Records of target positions
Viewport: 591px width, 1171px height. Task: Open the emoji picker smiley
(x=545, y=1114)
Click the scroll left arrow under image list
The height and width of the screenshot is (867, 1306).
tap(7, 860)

WORK TO COMPLETE:
Reproduce every one of the items above, line for line and without any change.

EXPECTED ANSWER:
Viewport: 591px width, 1171px height. Task: Open the emoji picker smiley
(x=545, y=1114)
Click the scroll left arrow under image list
The height and width of the screenshot is (867, 1306).
tap(7, 860)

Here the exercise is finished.